Are their P/Es simply bonkers or could there be value hiding behind the stratospheric earnings multiples?
New kid on the block
Retail and business bank Metro opened its doors in the summer of 2010, the first high street bank to open in the UK in over 100 years. The company listed on the stock market in March last year, raising £400m at 2,000p a share. Its market cap was £1.6bn and it qualified for admission to the FTSE 250.
Investors haven’t been able to get enough of Metro and the shares have climbed to 3,550p, valuing the business at £2.85bn today.
Swing to profit
Metro released its maiden annual results as a listed company last week. These showed asset growth of 64% year-on-year to over £10bn and revenue increasing 62% to £195m.
The bank made a pre-tax loss of £11.7m (excluding listing and related costs and impairment of some assets) compared with a loss of £46.6m in 2015. The reduced losses in 2016 came as the company swung to profitability in the second half of the year, posting a Q3 profit of £0.6bn, rising to £1.5bn in Q4.
The City consensus is for pre-tax profit to be pushing £30m in 2017, with earnings per share (EPS) around 30p. Therefore, at the current share price of 3,550p, the forward P/E is an eye-watering 118.
Success already in the price?
Metro’s business model is proving popular and the company has a clear road map to growth. Management is confident it can more than double its number of stores from a current 48 to 110 by 2020, as it in-fills and expands its network from its London base.
Analysts are forecasting rapid earnings growth, bringing the P/E down to below 50 for 2018 and to 27.5 by 2019. It looks to me like the market is pricing the business for guaranteed success, so I’m not surprised that more than half the analysts covering the stock reckon investors have got ahead of themselves and that the shares are currently too highly valued.
Expensive grocer
Online grocer Ocado released its annual results last month. These showed a rise in revenue to £1.27bn from £1.11bn, with pre-tax profit (excluding exceptional items of £2.4m) increasing 21.8% to £14.5m from £11.9m.

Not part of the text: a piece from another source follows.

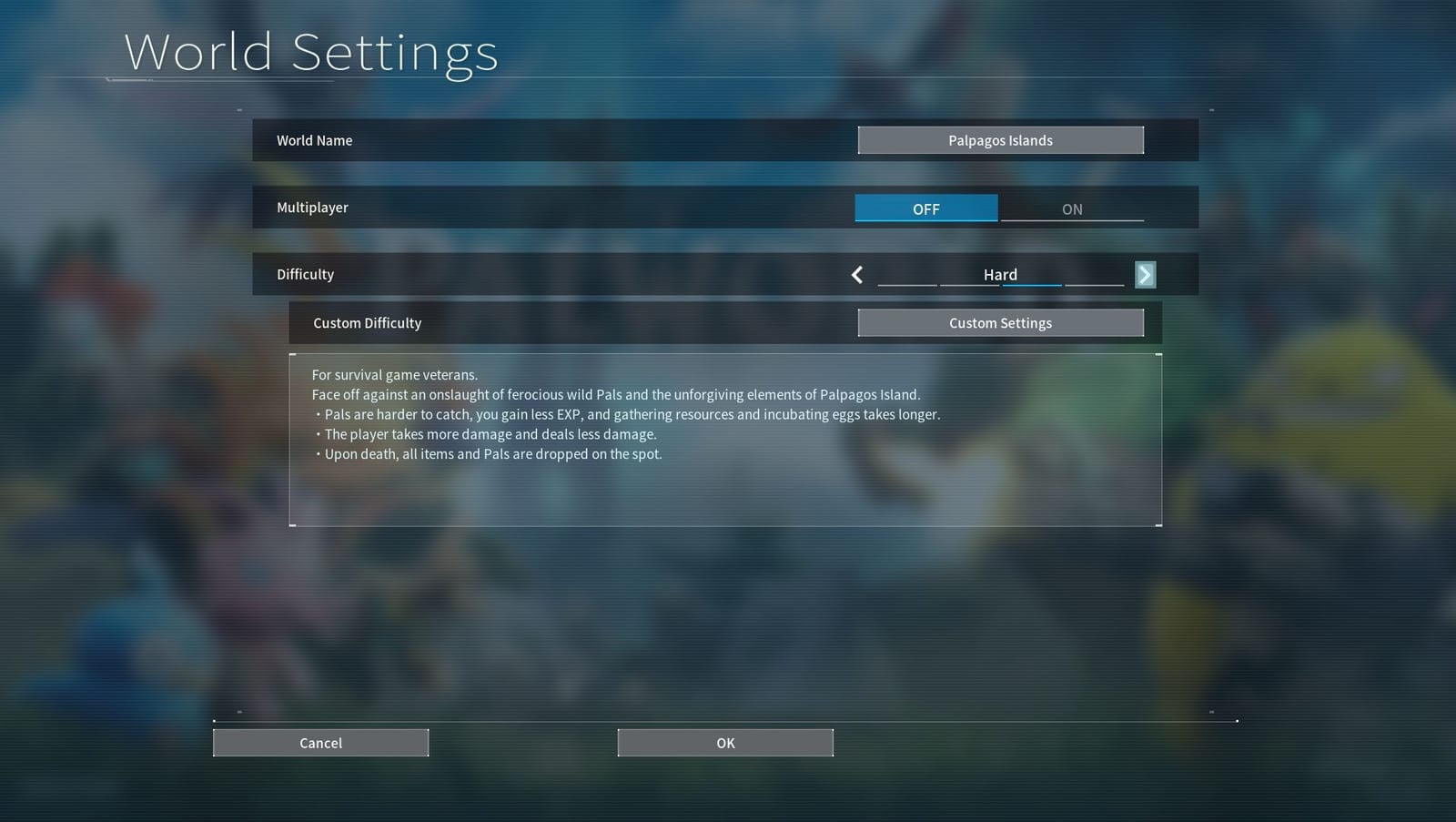Click the Custom Difficulty row label
The image size is (1456, 822).
(367, 322)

The company is paying little in the way of tax at the moment, due to past losses but on the basis of a standard tax rate, I calculate EPS as 1.95p. At a share price of 249p, this gives a P/E of 128. Even if we look ahead to analysts’ forecasts for 2019, the P/E is still over 50.
Something has to happen
I put Ocado’s high rating down to the company’s “continued discussions with multiple international retailers regarding adoption of Ocado Smart Platform solution”. However, these discussions have been going on for years — literally — without a single deal being reached, despite management’s perennial “confidence”.
Based on Ocado’s existing business, I can only see its P/E as bonkers. For the company’s shares to make any significant headway, something surely needs to happen in the way of deals with international retailers. And any such deals would need to be pretty tasty to justify the current rating.